Proc. IIIrd IS on HORTIMODEL2006 edition:Acta Hort. 718, ISHS 2006 pages:67-74
Hortimodel 2006 edition:718 location:Wageningen date:29 Oct - 2 Nov. 2006
The current trend in studying the interaction of vegetation canopies with their environment and numerical prediction of drift is mainly based on porous media approaches. The methods involve several approximations and estimations that give the global effect of the canopies to airflow and drift without investigating the detailed local effects of the vegetation elements. These approaches also require precise estimation of certain parameters such as drag coefficient and leaf area density. To make some advances in the field and to address some of the above problems a new approach needed to be developed, where real canopy architecture was modelled and linked to a computational Fluid Dynamics (CFD) soft ware to model airflow through the canopies. This helped to investigate the real effects of the vegetation elements on atmospheric airflow which directly affects drift and drift prediction.

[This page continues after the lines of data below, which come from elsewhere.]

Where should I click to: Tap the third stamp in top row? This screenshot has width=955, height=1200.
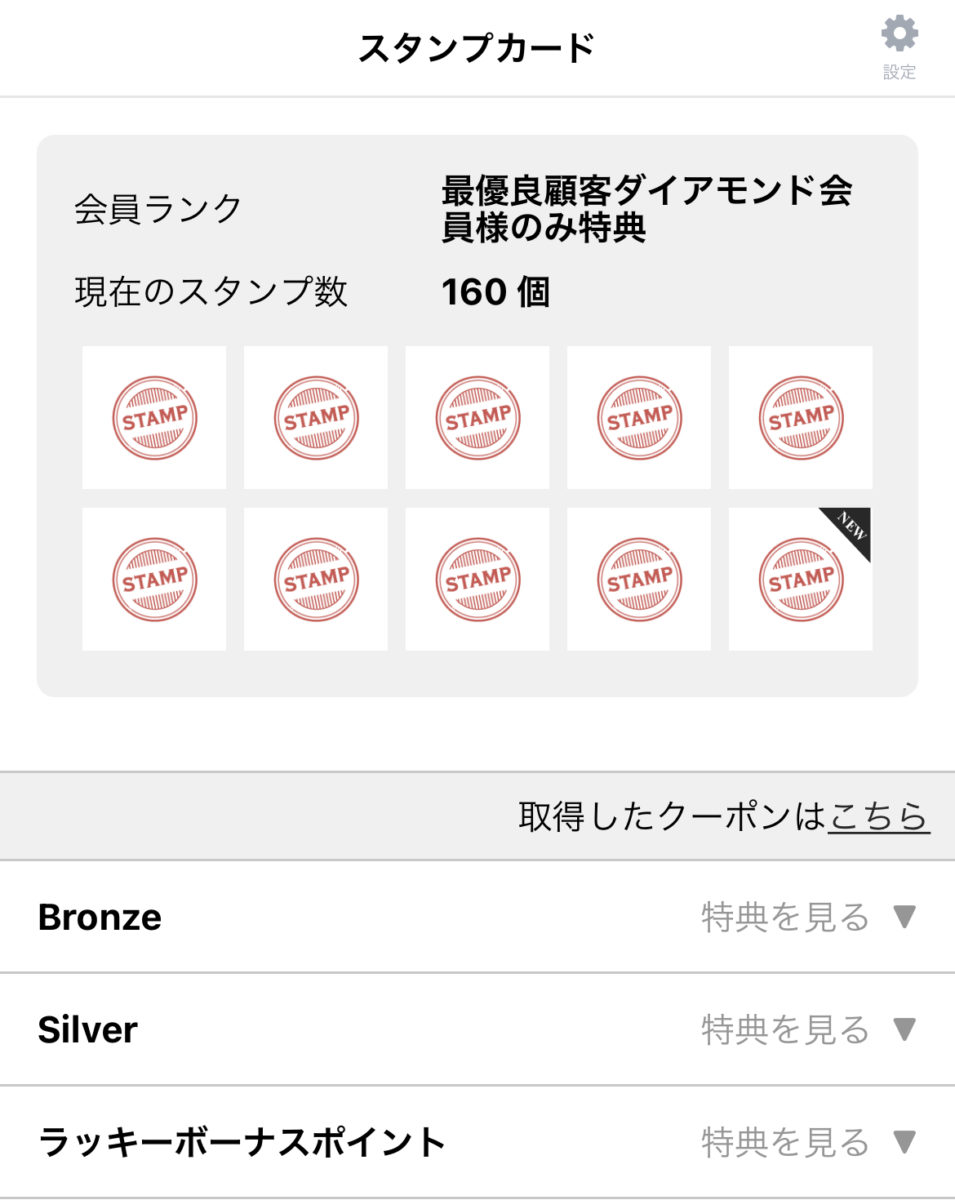(477, 418)
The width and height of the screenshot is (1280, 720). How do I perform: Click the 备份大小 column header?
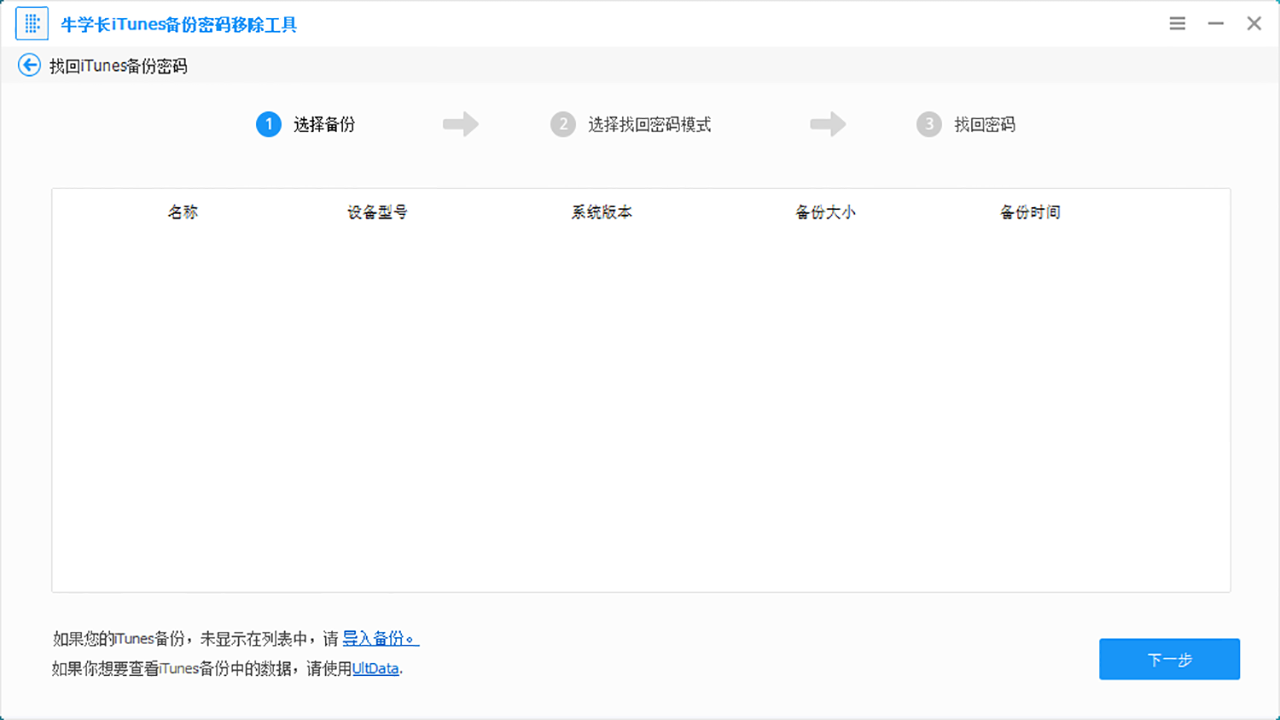825,212
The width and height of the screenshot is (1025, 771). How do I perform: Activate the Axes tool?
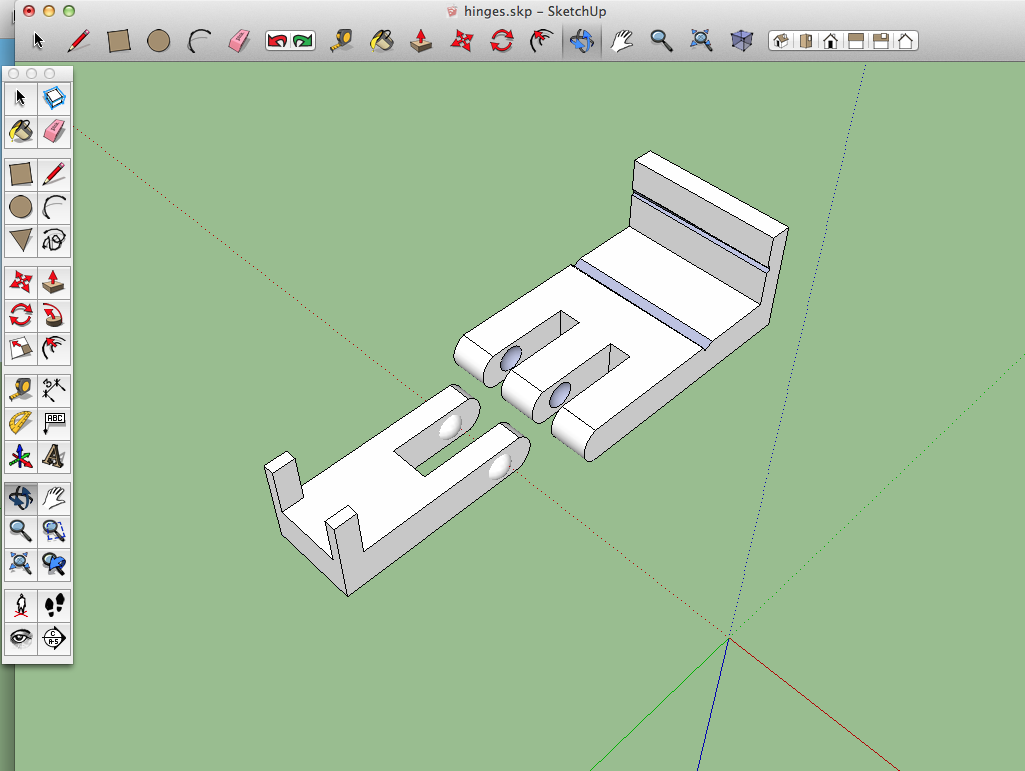(21, 456)
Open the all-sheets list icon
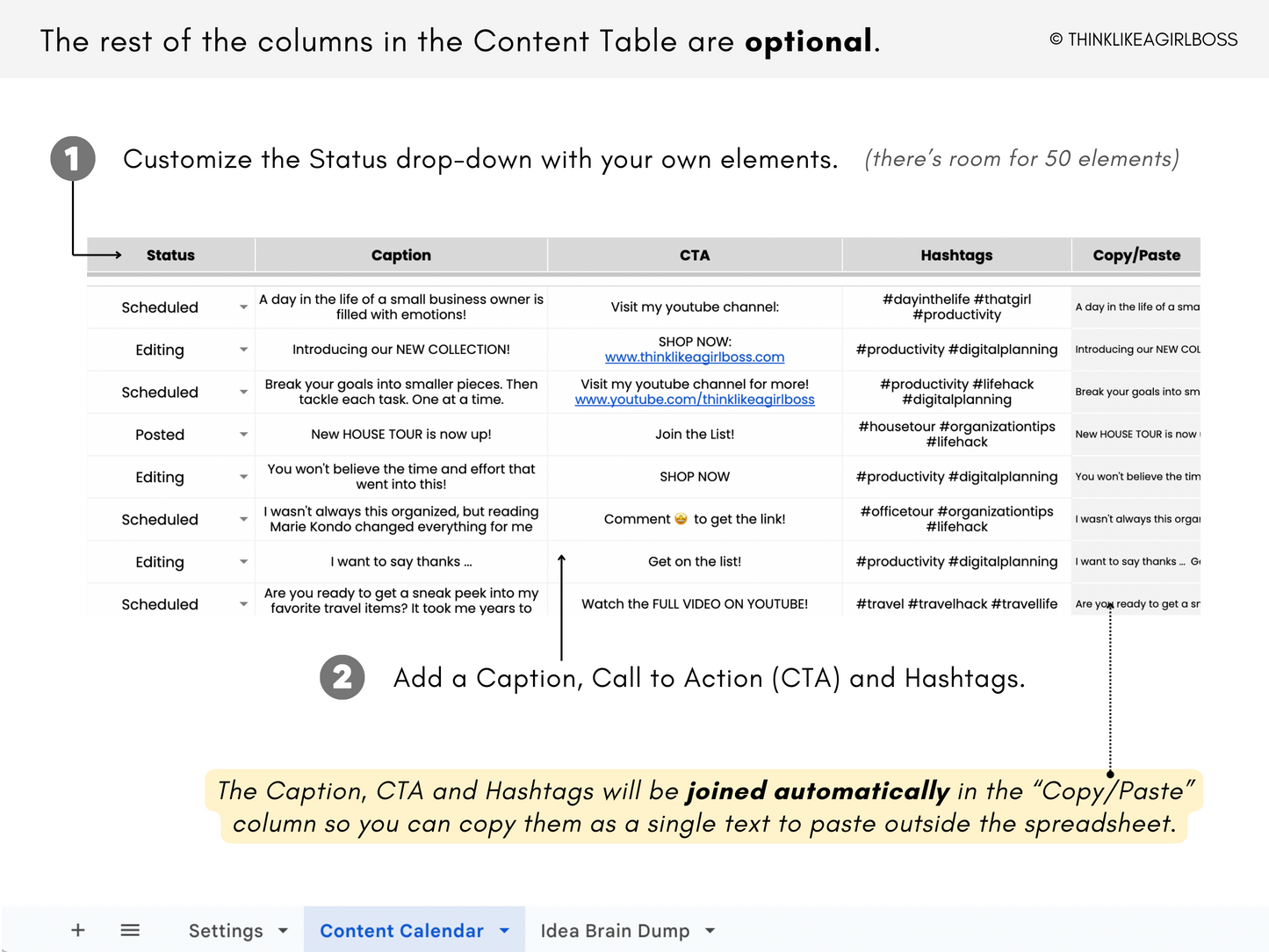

In this work, 3D orchard canopy architecture was modelled using a combined discrete-continuous plant growth simulation model, which considered the phenomenological plant growing behaviour and the effect of temperature. Two canopy geometries were introduced into a fluid domain and the domain was meshed. Airflow around and through the canopy was simulated using the Reynolds-averaged Navier-Stokes (RANS) equations and k- turbulence model. The airflow simulation results agreed both quantitatively with wind tunnel validation experiment and qualitatively with previous works done in the area, ensuring the prospect of the architectural modelling for further application. It was also possible to show the detailed effects of canopy elements on airflow.